■ **What this task involves**
Arrange every row below into a numbered list, omitting any blank lines.

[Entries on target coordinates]
-=-=-

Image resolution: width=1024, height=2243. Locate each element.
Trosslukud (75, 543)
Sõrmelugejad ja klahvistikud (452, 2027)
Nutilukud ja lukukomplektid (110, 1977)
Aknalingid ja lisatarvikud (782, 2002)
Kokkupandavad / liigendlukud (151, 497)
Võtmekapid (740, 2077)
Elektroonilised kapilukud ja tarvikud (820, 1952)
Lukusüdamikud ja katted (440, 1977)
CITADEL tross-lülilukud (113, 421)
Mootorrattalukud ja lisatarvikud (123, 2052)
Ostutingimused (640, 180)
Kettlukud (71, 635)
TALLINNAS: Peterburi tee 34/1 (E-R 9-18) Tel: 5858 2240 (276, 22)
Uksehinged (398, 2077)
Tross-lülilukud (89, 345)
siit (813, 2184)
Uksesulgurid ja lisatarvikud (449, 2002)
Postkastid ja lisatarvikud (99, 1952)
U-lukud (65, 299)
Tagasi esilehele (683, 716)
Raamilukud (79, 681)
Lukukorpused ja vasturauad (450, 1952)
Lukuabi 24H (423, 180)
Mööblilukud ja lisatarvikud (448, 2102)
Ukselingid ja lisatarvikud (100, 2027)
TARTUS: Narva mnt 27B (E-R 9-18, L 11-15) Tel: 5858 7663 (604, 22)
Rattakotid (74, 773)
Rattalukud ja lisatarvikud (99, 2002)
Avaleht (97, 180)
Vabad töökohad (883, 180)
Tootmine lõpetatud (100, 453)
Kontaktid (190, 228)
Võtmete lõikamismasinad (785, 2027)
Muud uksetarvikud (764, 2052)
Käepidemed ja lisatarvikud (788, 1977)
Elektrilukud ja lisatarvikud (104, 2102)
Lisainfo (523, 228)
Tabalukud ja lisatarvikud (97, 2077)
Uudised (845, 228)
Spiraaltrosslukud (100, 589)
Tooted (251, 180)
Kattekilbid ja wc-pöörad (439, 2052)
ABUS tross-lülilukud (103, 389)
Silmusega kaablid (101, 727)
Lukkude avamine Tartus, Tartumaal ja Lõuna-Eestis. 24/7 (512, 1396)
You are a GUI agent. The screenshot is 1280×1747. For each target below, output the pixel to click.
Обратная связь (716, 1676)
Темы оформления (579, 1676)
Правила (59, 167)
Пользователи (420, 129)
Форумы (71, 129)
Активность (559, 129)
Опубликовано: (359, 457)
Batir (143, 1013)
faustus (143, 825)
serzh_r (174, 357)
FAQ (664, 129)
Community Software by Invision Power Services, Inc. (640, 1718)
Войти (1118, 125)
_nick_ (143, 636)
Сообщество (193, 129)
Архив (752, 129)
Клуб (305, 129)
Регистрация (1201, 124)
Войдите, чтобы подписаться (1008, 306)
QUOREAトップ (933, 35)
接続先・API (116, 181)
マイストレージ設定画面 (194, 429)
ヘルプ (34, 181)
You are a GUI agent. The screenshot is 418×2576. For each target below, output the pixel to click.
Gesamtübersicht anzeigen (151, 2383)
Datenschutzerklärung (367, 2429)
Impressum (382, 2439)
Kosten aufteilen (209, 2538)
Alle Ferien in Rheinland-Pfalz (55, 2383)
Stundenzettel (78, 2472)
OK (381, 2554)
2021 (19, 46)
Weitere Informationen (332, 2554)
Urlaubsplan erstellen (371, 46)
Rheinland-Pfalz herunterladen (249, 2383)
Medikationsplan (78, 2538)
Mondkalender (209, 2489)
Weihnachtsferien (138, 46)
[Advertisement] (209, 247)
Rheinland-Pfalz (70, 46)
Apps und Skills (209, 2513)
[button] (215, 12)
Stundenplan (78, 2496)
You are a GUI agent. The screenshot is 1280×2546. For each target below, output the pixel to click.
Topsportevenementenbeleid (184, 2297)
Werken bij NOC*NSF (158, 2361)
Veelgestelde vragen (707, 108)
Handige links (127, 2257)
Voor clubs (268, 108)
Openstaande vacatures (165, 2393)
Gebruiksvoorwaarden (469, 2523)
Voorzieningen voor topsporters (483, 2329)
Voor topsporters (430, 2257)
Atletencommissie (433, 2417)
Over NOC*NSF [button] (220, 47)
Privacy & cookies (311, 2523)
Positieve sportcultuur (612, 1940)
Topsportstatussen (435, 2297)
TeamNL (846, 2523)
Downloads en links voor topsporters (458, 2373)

-=-=-

■ **Answer to this task**
1. Image resolution: width=1024, height=2243. Locate each element.
2. Trosslukud (75, 543)
3. Sõrmelugejad ja klahvistikud (452, 2027)
4. Nutilukud ja lukukomplektid (110, 1977)
5. Aknalingid ja lisatarvikud (782, 2002)
6. Kokkupandavad / liigendlukud (151, 497)
7. Võtmekapid (740, 2077)
8. Elektroonilised kapilukud ja tarvikud (820, 1952)
9. Lukusüdamikud ja katted (440, 1977)
10. CITADEL tross-lülilukud (113, 421)
11. Mootorrattalukud ja lisatarvikud (123, 2052)
12. Ostutingimused (640, 180)
13. Kettlukud (71, 635)
14. TALLINNAS: Peterburi tee 34/1 (E-R 9-18) Tel: 5858 2240 (276, 22)
15. Uksehinged (398, 2077)
16. Tross-lülilukud (89, 345)
17. siit (813, 2184)
18. Uksesulgurid ja lisatarvikud (449, 2002)
19. Postkastid ja lisatarvikud (99, 1952)
20. U-lukud (65, 299)
21. Tagasi esilehele (683, 716)
22. Raamilukud (79, 681)
23. Lukukorpused ja vasturauad (450, 1952)
24. Lukuabi 24H (423, 180)
25. Mööblilukud ja lisatarvikud (448, 2102)
26. Ukselingid ja lisatarvikud (100, 2027)
27. TARTUS: Narva mnt 27B (E-R 9-18, L 11-15) Tel: 5858 7663 (604, 22)
28. Rattakotid (74, 773)
29. Rattalukud ja lisatarvikud (99, 2002)
30. Avaleht (97, 180)
31. Vabad töökohad (883, 180)
32. Tootmine lõpetatud (100, 453)
33. Kontaktid (190, 228)
34. Võtmete lõikamismasinad (785, 2027)
35. Muud uksetarvikud (764, 2052)
36. Käepidemed ja lisatarvikud (788, 1977)
37. Elektrilukud ja lisatarvikud (104, 2102)
38. Lisainfo (523, 228)
39. Tabalukud ja lisatarvikud (97, 2077)
40. Uudised (845, 228)
41. Spiraaltrosslukud (100, 589)
42. Tooted (251, 180)
43. Kattekilbid ja wc-pöörad (439, 2052)
44. ABUS tross-lülilukud (103, 389)
45. Silmusega kaablid (101, 727)
46. Lukkude avamine Tartus, Tartumaal ja Lõuna-Eestis. 24/7 (512, 1396)
47. You are a GUI agent. The screenshot is 1280×1747. For each target below, output the pixel to click.
48. Обратная связь (716, 1676)
49. Темы оформления (579, 1676)
50. Правила (59, 167)
51. Пользователи (420, 129)
52. Форумы (71, 129)
53. Активность (559, 129)
54. Опубликовано: (359, 457)
55. Batir (143, 1013)
56. faustus (143, 825)
57. serzh_r (174, 357)
58. FAQ (664, 129)
59. Community Software by Invision Power Services, Inc. (640, 1718)
60. Войти (1118, 125)
61. _nick_ (143, 636)
62. Сообщество (193, 129)
63. Архив (752, 129)
64. Клуб (305, 129)
65. Регистрация (1201, 124)
66. Войдите, чтобы подписаться (1008, 306)
67. QUOREAトップ (933, 35)
68. 接続先・API (116, 181)
69. マイストレージ設定画面 (194, 429)
70. ヘルプ (34, 181)
71. You are a GUI agent. The screenshot is 418×2576. For each target below, output the pixel to click.
72. Gesamtübersicht anzeigen (151, 2383)
73. Datenschutzerklärung (367, 2429)
74. Impressum (382, 2439)
75. Kosten aufteilen (209, 2538)
76. Alle Ferien in Rheinland-Pfalz (55, 2383)
77. Stundenzettel (78, 2472)
78. OK (381, 2554)
79. 2021 (19, 46)
80. Weitere Informationen (332, 2554)
81. Urlaubsplan erstellen (371, 46)
82. Rheinland-Pfalz herunterladen (249, 2383)
83. Medikationsplan (78, 2538)
84. Mondkalender (209, 2489)
85. Weihnachtsferien (138, 46)
86. [Advertisement] (209, 247)
87. Rheinland-Pfalz (70, 46)
88. Apps und Skills (209, 2513)
89. [button] (215, 12)
90. Stundenplan (78, 2496)
91. You are a GUI agent. The screenshot is 1280×2546. For each target below, output the pixel to click.
92. Topsportevenementenbeleid (184, 2297)
93. Werken bij NOC*NSF (158, 2361)
94. Veelgestelde vragen (707, 108)
95. Handige links (127, 2257)
96. Voor clubs (268, 108)
97. Openstaande vacatures (165, 2393)
98. Gebruiksvoorwaarden (469, 2523)
99. Voorzieningen voor topsporters (483, 2329)
100. Voor topsporters (430, 2257)
101. Atletencommissie (433, 2417)
102. Over NOC*NSF [button] (220, 47)
103. Privacy & cookies (311, 2523)
104. Positieve sportcultuur (612, 1940)
105. Topsportstatussen (435, 2297)
106. TeamNL (846, 2523)
107. Downloads en links voor topsporters (458, 2373)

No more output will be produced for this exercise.